## Task details
Reproduce every one of the rows below word for word, leaving each line unchanged.

## Input for this task
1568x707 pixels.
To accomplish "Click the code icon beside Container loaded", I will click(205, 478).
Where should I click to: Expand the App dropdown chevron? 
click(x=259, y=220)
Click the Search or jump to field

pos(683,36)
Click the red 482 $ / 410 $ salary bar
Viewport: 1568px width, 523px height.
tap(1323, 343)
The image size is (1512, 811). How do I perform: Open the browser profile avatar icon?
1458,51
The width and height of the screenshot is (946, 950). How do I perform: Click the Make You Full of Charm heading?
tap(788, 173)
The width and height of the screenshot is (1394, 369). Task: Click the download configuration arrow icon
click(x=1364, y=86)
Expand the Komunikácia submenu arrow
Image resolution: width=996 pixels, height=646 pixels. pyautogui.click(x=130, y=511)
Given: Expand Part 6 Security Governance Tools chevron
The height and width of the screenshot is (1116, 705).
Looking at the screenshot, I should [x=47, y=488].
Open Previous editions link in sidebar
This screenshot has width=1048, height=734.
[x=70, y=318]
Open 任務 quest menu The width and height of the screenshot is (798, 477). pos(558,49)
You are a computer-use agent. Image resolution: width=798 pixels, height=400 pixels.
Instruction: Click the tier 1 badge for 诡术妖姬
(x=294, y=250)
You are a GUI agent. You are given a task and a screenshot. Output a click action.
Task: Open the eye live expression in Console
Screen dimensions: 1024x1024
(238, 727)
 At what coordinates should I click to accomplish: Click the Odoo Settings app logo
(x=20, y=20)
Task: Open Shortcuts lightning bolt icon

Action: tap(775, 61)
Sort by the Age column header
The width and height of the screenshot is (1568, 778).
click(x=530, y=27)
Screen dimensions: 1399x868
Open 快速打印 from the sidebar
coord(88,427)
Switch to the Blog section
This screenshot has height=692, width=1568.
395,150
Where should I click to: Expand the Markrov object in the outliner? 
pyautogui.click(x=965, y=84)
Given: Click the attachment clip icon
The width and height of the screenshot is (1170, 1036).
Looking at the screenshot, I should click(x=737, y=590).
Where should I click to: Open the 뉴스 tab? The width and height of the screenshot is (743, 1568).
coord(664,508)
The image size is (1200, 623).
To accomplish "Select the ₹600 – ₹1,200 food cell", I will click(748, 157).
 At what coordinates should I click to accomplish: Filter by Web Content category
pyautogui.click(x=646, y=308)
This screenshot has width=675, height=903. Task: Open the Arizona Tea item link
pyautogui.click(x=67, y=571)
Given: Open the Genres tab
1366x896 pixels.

## Completed task
1568x707 pixels.
To accomplish "Click the code icon beside Container loaded", I will click(205, 478).
Where should I click to: Expand the App dropdown chevron? 
click(x=259, y=220)
Click the Search or jump to field

pos(683,36)
Click the red 482 $ / 410 $ salary bar
Viewport: 1568px width, 523px height.
tap(1323, 343)
The image size is (1512, 811). How do I perform: Open the browser profile avatar icon?
1458,51
The width and height of the screenshot is (946, 950). How do I perform: Click the Make You Full of Charm heading?
tap(788, 173)
The width and height of the screenshot is (1394, 369). Task: Click the download configuration arrow icon
click(x=1364, y=86)
Expand the Komunikácia submenu arrow
Image resolution: width=996 pixels, height=646 pixels. pyautogui.click(x=130, y=511)
Given: Expand Part 6 Security Governance Tools chevron
The height and width of the screenshot is (1116, 705).
Looking at the screenshot, I should [x=47, y=488].
Open Previous editions link in sidebar
This screenshot has width=1048, height=734.
[x=70, y=318]
Open 任務 quest menu The width and height of the screenshot is (798, 477). pos(558,49)
You are a computer-use agent. Image resolution: width=798 pixels, height=400 pixels.
Instruction: Click the tier 1 badge for 诡术妖姬
(x=294, y=250)
You are a GUI agent. You are given a task and a screenshot. Output a click action.
Task: Open the eye live expression in Console
Screen dimensions: 1024x1024
(238, 727)
 At what coordinates should I click to accomplish: Click the Odoo Settings app logo
(x=20, y=20)
Task: Open Shortcuts lightning bolt icon

Action: tap(775, 61)
Sort by the Age column header
The width and height of the screenshot is (1568, 778).
click(x=530, y=27)
Screen dimensions: 1399x868
Open 快速打印 from the sidebar
coord(88,427)
Switch to the Blog section
This screenshot has height=692, width=1568.
395,150
Where should I click to: Expand the Markrov object in the outliner? 
pyautogui.click(x=965, y=84)
Given: Click the attachment clip icon
The width and height of the screenshot is (1170, 1036).
Looking at the screenshot, I should click(x=737, y=590).
Where should I click to: Open the 뉴스 tab? The width and height of the screenshot is (743, 1568).
coord(664,508)
The image size is (1200, 623).
To accomplish "Select the ₹600 – ₹1,200 food cell", I will click(748, 157).
 At what coordinates should I click to accomplish: Filter by Web Content category
pyautogui.click(x=646, y=308)
This screenshot has width=675, height=903. Task: Open the Arizona Tea item link
pyautogui.click(x=67, y=571)
Given: Open the Genres tab
1366x896 pixels.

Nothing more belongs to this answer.